Study Guide

Anthem Loyalty

By Ayn Rand


International 4-8818 4-8818 and we are friends. This is an evil thing to say, for it is a transgression, the great Transgression of Preference, to love any among men better than the others, since we must love all men and all men are our friends. (1.37)

Equality 7-2521's society apparently doesn't allow friendship. Why? Because it causes individuals to value certain people (their friends) more than others. According to the mandates of society, this is wrong. Everybody is equal, which means that every person has to feel equal devotion and loyalty to everyone else. Otherwise, the Transgression of Preference is committed.

"The will of the Council is above all things, for it is the will of our brothers, which is holy. But if you wish it so, we shall obey you. Rather shall we be evil with you than good with all our brothers. May the Council have mercy upon both our hearts!" (1.63)

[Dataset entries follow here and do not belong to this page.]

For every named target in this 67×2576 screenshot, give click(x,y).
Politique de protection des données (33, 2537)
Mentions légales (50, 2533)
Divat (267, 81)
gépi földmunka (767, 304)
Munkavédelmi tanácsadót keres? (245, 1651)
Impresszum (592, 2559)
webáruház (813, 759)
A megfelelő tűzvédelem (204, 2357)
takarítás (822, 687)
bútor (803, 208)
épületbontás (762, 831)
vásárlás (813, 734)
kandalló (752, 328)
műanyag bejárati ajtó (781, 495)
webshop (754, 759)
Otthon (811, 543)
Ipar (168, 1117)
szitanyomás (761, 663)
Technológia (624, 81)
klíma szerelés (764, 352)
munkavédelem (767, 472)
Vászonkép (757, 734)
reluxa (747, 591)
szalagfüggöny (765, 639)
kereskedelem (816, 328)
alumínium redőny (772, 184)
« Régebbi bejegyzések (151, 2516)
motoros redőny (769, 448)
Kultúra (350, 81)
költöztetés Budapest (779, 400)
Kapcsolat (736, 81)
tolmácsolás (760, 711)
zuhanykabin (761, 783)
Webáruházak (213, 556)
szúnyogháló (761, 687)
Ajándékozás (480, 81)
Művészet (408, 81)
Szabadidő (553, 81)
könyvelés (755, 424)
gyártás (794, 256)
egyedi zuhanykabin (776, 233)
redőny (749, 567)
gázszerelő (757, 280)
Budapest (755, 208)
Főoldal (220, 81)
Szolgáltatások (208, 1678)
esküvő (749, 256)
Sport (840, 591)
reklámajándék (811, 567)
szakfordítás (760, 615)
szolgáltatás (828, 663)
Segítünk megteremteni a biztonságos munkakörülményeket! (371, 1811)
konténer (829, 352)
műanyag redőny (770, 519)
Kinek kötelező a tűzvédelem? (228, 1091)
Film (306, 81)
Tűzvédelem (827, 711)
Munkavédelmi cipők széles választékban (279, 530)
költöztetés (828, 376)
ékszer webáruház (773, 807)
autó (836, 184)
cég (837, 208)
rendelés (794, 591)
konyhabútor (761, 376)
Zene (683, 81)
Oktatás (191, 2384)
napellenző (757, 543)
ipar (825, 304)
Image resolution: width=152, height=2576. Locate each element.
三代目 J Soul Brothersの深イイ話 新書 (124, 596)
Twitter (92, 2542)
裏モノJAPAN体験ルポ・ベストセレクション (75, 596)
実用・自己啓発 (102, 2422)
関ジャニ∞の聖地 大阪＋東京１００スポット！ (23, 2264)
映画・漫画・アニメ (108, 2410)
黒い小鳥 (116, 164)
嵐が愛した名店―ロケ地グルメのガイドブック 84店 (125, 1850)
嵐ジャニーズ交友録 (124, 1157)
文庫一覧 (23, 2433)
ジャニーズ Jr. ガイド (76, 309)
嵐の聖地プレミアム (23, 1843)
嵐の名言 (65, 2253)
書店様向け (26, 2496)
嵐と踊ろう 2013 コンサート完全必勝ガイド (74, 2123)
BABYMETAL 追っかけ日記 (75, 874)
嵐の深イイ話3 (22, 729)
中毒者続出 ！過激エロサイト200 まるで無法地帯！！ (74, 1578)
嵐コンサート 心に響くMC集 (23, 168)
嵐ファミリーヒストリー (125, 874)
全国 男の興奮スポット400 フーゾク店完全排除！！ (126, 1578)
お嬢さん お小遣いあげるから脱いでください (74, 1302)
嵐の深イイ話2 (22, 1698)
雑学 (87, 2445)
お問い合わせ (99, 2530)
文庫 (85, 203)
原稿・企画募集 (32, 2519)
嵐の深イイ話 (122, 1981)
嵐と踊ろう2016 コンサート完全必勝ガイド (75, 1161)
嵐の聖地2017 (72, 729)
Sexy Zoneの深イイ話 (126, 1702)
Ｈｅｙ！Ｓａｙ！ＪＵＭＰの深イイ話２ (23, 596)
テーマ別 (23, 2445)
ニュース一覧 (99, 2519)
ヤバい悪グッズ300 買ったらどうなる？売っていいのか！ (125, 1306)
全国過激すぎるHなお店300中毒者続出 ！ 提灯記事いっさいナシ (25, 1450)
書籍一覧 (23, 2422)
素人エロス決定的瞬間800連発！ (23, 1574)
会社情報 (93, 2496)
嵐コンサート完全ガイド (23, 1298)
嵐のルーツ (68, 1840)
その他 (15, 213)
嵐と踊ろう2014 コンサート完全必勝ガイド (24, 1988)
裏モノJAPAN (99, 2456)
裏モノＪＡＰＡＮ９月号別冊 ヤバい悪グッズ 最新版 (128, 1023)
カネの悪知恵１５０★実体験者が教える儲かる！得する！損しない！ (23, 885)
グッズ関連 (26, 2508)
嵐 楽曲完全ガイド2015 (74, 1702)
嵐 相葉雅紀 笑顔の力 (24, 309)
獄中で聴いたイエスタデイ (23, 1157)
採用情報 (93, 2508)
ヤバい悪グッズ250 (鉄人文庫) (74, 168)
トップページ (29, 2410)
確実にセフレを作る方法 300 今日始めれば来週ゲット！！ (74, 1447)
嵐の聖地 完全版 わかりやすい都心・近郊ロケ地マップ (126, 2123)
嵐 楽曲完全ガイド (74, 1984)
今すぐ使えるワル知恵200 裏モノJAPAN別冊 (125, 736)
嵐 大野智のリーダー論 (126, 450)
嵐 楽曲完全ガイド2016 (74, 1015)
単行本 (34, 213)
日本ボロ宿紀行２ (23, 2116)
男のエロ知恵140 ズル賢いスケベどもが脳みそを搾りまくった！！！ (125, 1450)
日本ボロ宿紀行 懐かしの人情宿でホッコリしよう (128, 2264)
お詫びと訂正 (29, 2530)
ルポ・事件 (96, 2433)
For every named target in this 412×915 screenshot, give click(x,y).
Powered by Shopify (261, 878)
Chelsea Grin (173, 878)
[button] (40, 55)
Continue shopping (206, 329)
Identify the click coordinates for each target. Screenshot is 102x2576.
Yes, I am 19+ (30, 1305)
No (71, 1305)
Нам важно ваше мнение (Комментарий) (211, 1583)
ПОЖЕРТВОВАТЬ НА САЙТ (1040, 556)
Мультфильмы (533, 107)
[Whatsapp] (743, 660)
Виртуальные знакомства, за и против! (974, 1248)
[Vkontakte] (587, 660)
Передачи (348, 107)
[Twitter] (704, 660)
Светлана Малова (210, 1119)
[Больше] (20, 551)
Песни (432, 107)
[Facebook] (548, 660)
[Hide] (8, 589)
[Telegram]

International 4-8818 confesses his feelings for Equality 7-2521. They've never talked about their friendship before now, but now we see just how strong it is. International 4-8818 is willing to betray his own society rather than betray his friend.

We do not wonder at this new sin of ours. It is our second Transgression of Preference, for we do not think of all our brothers, as we must, but only of one, and their name is Liberty 5-3000. (2.11)

Equality 7-2521 has committed another Transgression of Preference. This time, he's fallen in love. Now, not only does he prefer one person to others, he can only think of one person: Liberty 5-3000.

Still, without reason, as we stood there by the hedge, we felt our lips drawn tight with hatred, a sudden hatred for all our brother men. And the Golden One saw it and smiled slowly, and there was in their smile the first sadness we had seen in them. (2.36)

Equality 7-2521's love for Liberty 5-3000 is so powerful that it threatens to turn him against everyone else in his society. He realizes that any one of them could possess her physically (because of the way breeding is controlled), and he's jealous. He wants to have her only for himself. The thought that anyone could have her makes him hate everyone.

We must bring it into the sight of all men. We need all our time, we need the work rooms of the Home of the Scholars, we want the help of our brother Scholars and their wisdom joined to ours. There is so much work ahead for all of us, for all the Scholars of the world. (5.7)

Even after Equality 7-2521 has broken a whole bunch of laws and started to commit Transgressions of Preference left and right, he still feels a certain strong sense of loyalty to his society. He still wants to help "his brother men," by sharing with them the product of his own labors. Although he's beginning to discover his individuality, he wants to put that very individuality to the service of society.

"We matter not, nor our transgression. It is only our brother men who matter. Give no thought to us, for we are nothing, but listen to our words, for we bring you a gift such as has never been brought to men. Listen to us, for we hold the future of mankind in our hands." (7.12)

Equality 7-2521 recognizes that he may be punished horribly, but he doesn't seem to care. He cares much more about his invention (the light), and using it to help "his brothers." He's still quite loyal to the members of society, in other words, even though he clearly no longer agrees with how society is managed.

"You fools!" we cried. "You fools! You thrice-damned fools! (7.50)

This is the moment when Equality 7-2521's faith in his society is destroyed, and he decides to leave it behind. He feels only rage here – mostly rage at their stupidity. After this, his loyalties will be fundamentally different.

We wish to be damned with you, rather than blessed with all our brothers. Do as you please with us, but do not send us away from you." (9.17)

Liberty 5-3000 has, like Equality 7-2521, lost all sense of loyalty to their society. However, she's abandoned her society for love of him, whereas he seemed to do it out of rage and love for his invention.

I am neither foe nor friend to my brothers, but such as each of them shall deserve of me. And to earn my love, my brothers must do more than to have been born. I do not grant my love without reason, nor to any chance passer-by who may wish to claim it. I honor men with my love. But honor is a thing to be earned. (11.13)

Now that he's free (and familiar with the first-person singular), Equality 7-2521 has discovered that he owes loyalty to no one except those he wants to be loyal to. Not to society, and certainly not to "all men." Instead, other people need to earn his loyalty – by becoming his friends.

I shall call to me all the men and the women whose spirit has not been killed within them and who suffer under the yoke of their brothers. They will follow me and I shall lead them to my fortress. (12.14)

In spite of what he's said in the above passage, it still seems as if Equality 7-2521 has preserved some trace of the loyalty he used to feel to "all men." He genuinely wants to wage a war against his former society so that he can set them free. It also sounds, though, as if he's only interested in fighting for those who actually want to be set free. Would that be only the few, exceptional individuals like himself? Or would it be almost everybody?